• **About this task**: Both the line containing "[Stäng sök] (1266, 56)" and the line containing "[Diskborste mixade färger] (252, 421)" belong to the span. Output exactly that span from the listing below, and nothing outside it.

• **Extracted data**:

# # # # # # #

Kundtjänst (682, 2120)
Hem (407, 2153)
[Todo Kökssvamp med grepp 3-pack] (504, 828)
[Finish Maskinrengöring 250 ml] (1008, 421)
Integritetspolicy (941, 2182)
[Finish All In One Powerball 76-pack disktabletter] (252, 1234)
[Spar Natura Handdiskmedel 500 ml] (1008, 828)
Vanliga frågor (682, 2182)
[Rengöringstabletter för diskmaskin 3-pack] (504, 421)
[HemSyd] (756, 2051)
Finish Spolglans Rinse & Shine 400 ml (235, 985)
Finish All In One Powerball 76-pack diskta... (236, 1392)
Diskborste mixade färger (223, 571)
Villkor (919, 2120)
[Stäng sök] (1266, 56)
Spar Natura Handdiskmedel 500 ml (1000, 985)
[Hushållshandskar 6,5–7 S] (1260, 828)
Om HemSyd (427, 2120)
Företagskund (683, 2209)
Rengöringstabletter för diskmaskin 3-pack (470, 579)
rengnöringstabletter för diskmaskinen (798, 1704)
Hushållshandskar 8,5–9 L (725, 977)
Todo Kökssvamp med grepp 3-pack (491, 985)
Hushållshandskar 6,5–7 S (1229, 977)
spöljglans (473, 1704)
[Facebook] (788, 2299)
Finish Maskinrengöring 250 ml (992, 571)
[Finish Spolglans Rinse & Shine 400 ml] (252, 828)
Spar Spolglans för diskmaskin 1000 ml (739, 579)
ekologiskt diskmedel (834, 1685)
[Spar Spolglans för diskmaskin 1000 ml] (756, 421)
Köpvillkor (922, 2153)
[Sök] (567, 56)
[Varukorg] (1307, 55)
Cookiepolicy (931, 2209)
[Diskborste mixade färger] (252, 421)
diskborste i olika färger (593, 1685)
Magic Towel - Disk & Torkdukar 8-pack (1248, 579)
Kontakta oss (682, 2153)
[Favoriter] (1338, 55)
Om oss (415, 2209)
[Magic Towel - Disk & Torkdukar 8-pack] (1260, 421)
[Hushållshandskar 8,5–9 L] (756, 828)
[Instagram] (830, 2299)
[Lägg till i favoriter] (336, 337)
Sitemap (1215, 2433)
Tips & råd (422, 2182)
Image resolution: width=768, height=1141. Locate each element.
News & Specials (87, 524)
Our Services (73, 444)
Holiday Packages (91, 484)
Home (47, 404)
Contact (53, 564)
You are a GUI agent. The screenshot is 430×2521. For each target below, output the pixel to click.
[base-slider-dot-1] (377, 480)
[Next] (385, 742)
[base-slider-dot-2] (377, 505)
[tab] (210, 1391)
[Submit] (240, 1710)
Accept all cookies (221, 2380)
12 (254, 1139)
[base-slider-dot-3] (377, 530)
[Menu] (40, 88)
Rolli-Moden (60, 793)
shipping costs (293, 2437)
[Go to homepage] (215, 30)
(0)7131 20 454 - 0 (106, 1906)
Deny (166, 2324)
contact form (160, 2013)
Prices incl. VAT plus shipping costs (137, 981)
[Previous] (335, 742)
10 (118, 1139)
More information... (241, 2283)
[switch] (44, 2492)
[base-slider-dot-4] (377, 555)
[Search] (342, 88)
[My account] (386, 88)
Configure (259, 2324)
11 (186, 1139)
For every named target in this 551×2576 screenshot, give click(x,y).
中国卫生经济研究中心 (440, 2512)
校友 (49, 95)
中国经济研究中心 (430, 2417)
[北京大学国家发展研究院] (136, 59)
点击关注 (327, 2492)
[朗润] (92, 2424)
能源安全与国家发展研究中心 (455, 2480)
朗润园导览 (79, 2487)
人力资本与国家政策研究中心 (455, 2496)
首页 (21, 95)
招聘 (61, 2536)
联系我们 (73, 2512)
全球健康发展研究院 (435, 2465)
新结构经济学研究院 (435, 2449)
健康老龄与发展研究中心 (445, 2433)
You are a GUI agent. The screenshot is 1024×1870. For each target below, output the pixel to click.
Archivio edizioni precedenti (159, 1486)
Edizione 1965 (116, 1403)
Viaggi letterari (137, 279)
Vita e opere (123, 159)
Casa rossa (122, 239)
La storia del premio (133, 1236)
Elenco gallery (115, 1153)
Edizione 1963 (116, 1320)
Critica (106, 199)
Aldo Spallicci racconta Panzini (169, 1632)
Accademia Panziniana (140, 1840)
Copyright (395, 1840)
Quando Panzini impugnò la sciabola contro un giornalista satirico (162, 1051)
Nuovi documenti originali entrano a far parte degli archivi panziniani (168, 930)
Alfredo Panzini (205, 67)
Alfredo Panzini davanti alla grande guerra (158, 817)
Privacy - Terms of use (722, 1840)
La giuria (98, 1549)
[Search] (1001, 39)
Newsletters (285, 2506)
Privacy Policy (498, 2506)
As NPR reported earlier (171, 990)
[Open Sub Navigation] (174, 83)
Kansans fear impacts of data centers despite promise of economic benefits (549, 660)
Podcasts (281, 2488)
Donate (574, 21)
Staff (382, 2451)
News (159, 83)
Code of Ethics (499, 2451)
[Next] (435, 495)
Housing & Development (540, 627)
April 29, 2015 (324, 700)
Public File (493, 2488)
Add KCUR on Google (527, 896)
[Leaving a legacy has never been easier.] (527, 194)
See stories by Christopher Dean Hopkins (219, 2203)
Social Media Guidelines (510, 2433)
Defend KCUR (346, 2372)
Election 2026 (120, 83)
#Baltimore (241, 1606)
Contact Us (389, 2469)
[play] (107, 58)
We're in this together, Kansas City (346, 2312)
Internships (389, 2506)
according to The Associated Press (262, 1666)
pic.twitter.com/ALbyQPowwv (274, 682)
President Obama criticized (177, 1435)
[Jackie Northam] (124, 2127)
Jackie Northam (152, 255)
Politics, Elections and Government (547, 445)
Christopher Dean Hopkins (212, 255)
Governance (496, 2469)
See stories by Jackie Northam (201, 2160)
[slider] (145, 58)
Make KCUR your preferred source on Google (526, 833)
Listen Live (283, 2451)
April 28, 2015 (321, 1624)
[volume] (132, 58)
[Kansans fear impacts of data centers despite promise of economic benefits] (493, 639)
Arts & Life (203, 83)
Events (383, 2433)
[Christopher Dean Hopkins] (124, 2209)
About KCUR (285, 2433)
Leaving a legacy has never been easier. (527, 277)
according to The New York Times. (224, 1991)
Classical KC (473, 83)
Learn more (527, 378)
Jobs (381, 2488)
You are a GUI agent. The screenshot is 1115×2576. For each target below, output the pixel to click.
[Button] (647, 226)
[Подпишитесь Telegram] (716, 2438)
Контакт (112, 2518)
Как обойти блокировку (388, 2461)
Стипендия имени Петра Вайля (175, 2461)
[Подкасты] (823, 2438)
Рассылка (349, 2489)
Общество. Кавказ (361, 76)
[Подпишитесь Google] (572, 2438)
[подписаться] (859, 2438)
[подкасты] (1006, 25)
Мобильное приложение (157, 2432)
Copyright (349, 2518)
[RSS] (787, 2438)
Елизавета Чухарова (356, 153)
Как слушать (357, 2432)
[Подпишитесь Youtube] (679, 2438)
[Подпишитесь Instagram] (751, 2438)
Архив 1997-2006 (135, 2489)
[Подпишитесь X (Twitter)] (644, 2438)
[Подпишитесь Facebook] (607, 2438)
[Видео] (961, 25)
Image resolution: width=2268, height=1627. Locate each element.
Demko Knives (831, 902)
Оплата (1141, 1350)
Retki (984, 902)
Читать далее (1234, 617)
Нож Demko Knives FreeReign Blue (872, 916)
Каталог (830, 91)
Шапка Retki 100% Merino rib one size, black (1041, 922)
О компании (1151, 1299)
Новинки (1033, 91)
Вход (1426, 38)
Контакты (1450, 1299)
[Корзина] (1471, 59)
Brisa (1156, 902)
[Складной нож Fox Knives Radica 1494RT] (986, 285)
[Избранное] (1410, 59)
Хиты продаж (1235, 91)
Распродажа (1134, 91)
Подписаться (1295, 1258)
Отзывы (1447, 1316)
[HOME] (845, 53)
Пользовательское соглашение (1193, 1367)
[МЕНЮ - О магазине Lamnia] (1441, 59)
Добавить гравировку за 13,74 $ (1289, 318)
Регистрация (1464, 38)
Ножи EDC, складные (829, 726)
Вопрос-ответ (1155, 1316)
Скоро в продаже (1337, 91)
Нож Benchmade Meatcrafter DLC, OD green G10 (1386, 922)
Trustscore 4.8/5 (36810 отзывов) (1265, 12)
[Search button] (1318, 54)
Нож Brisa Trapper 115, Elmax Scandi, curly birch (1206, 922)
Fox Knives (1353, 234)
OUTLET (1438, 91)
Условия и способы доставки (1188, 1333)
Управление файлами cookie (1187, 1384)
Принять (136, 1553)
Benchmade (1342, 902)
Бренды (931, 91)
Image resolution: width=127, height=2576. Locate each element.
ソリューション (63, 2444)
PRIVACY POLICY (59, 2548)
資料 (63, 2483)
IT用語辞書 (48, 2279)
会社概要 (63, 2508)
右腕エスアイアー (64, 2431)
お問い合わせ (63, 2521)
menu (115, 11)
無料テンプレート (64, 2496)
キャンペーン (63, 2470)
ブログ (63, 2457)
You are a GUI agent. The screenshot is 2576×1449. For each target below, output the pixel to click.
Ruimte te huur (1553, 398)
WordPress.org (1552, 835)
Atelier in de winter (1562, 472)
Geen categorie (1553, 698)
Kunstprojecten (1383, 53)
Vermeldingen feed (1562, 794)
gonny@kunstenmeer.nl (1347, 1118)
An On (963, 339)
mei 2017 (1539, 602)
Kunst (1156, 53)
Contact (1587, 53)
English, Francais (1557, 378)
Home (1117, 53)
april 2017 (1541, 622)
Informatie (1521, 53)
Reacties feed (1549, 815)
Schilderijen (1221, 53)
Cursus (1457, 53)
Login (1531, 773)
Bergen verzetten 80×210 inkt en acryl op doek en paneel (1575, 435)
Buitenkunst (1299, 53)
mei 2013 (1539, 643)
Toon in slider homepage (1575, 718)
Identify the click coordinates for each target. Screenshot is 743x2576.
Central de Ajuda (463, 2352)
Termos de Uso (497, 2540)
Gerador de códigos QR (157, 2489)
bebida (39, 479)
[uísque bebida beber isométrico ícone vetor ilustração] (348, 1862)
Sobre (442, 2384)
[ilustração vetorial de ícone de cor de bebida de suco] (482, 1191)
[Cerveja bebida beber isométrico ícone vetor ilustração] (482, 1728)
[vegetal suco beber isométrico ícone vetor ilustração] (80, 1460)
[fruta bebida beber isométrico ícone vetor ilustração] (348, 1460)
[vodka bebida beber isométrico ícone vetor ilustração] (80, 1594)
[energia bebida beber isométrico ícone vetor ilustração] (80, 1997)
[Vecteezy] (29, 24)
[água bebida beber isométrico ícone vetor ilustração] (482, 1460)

# # # # # # #

• **Solution**:
[Stäng sök] (1266, 56)
Spar Natura Handdiskmedel 500 ml (1000, 985)
[Hushållshandskar 6,5–7 S] (1260, 828)
Om HemSyd (427, 2120)
Företagskund (683, 2209)
Rengöringstabletter för diskmaskin 3-pack (470, 579)
rengnöringstabletter för diskmaskinen (798, 1704)
Hushållshandskar 8,5–9 L (725, 977)
Todo Kökssvamp med grepp 3-pack (491, 985)
Hushållshandskar 6,5–7 S (1229, 977)
spöljglans (473, 1704)
[Facebook] (788, 2299)
Finish Maskinrengöring 250 ml (992, 571)
[Finish Spolglans Rinse & Shine 400 ml] (252, 828)
Spar Spolglans för diskmaskin 1000 ml (739, 579)
ekologiskt diskmedel (834, 1685)
[Spar Spolglans för diskmaskin 1000 ml] (756, 421)
Köpvillkor (922, 2153)
[Sök] (567, 56)
[Varukorg] (1307, 55)
Cookiepolicy (931, 2209)
[Diskborste mixade färger] (252, 421)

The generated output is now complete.